W ramach protestu, nieznane osoby wywiesiły na przystankach ZTM informacje o odwołaniu podwyżki cen biletów. Wlepki powoływały się na nieistniejącą uchwałę Rady Warszawy oraz podawały numer bezpłatnej infolinii.
Wlepki pojawiły się w centrum Warszawy, a także na Białołęce i Ursynowie. Zarząd Transportu Miejskiego zdementował informacje o odwołaniu podwyżki, całą sprawę nazywając bardzo nieodpowiedzialnym żartem.
Szczegóły nowej taryfy komunikacji miejskiej w Warszawie można znaleźć tutaj. Od 1 stycznia 2013 roku drożeją przejazdy komunikacją miejską także w innych miastach, między innymi w Łodzi i Poznaniu.
Opracowanie: Bartłomiej Kacper Przybylski
Źródło: Lewica
Mam wrażenie, że podwyżka w Łodzi niedawno była,a tu już następna. Z 2,4zł za bilet 30-minutowy płaciliśmy 3,2zł za 40-minutowy. Od stycznia 3,4zł. Pięknie.
Świetne!Tak trzymać!Więcej akcji ulicznych,happeningów,dywersji i ogólnie robienia jaj z władzy.To dobry kierunek.Patrzmy i bierzmy przykład.To jest pierwszy krok na drodze do demokracji.
człowieku,jakiej demokracji? czy Ty wiesz co to jest demokracja?jak 51% ludzi może decydować o losie pozostałych 49%?tego nam życzysz?
Nie chodzi o procenty tylko o rzeczywistą demokrację bezpośrednią.”Oto teren na którym lud rządzi a rząd słucha”…
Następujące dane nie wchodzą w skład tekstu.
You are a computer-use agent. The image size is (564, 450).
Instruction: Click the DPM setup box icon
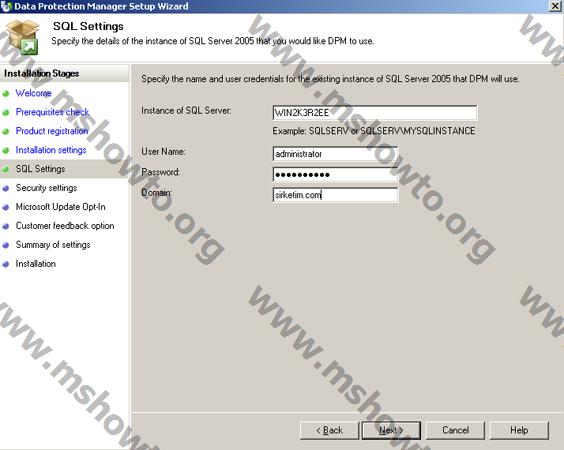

kudlaty:a jaki masz koncept?Monarchię?Jednomyślność spod lufy?Gwarantuję,że kążda forma lokalnej demokracji bezpośredniej,bez dyktatury banków,ponadnarodowych korporacji,szemranych agentów i mędrców wyprodukowanych przez neoliberalne uczelnie przyjąłbyś w realu jako objawienie raju….
Jazda komunikacją miejską stała się nieopłacalna,trzeba się przesiąść do swojego samochodu co spowoduje zakorkowanie i tak zakitowanych ulic oraz zmniejszenie klientów ZKM.Czy o to chodziło?
W Estonii komunikację uczyniono darmową – w Polsce podwyżki. Czegoś tu nie rozumiem…
Z tego co się orientuje paliwo nie drożeje, a tanieje. Więc jaki powód tych podwyżek?
Zawsze ten sam.Pazerność.
A ja myślę, że przyczyną takiego stanu jest NIEGOSPODARNOŚĆ rządzących i ich “wybrańców” na stanowiskach kierowniczych jednostek gospodarki nieuspołecznionej a zdecydowanie prywatyzowanej. I niech mnie ktosik odpowie od kiedy to dupenshtejn jest zainteresowany w tym, żeby kowalskiemu żyło się lepiej. I znowu wraca jak bumerang lenino-semickie: czem chuże tiem łuczsze, czy też: odin szag wpieriod, dwa nazad!